Strategic inflection point
Agile planning in the age of AI-driven satellite orchestration is not simply about faster networks. It is about faster judgment. Operators that succeed will embed AI deeply into assurance and customer operations, treat satellite and terrestrial infrastructure as a unified capacity pool, redesign governance to keep pace with machine-speed decision cycle and align pricing models with dynamic service delivery.

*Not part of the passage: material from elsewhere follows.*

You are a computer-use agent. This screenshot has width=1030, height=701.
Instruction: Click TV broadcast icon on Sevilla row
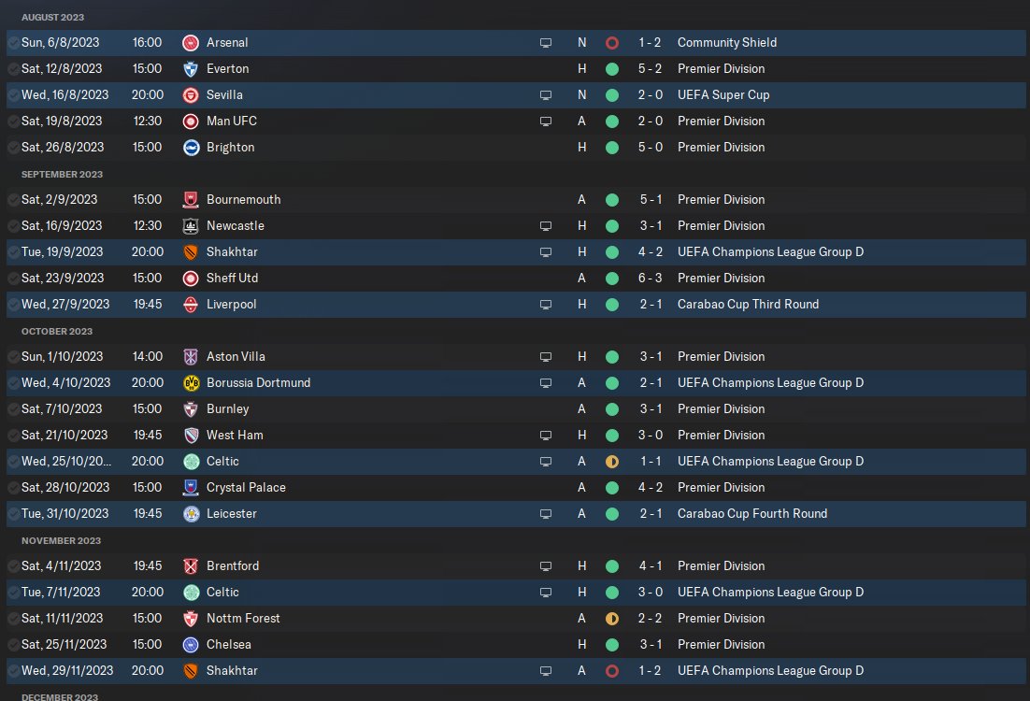tap(546, 95)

The pivot is awkward as it challenges decades of norms for hierarchical planning and sequential decision making. But with the growth of hybrid connectivity landscapes and increasing customer expectations, near real-time planning has become a necessity, not an option. It is rapidly becoming operating baseline for the AI-native telco.
Evidently, agile planning in a hybrid connectivity world is not a luxury; but more of a survival skill. Telco operators are able to see the entire stack and run tests on options rather than wait for results. That’s less waste and a better customer experience, but it also means telcos need to rethink governance, pricing and talent models. Winners will be those who combine rapid, automated orchestration with clear human accountability and a commercial model that captures these new sources of value.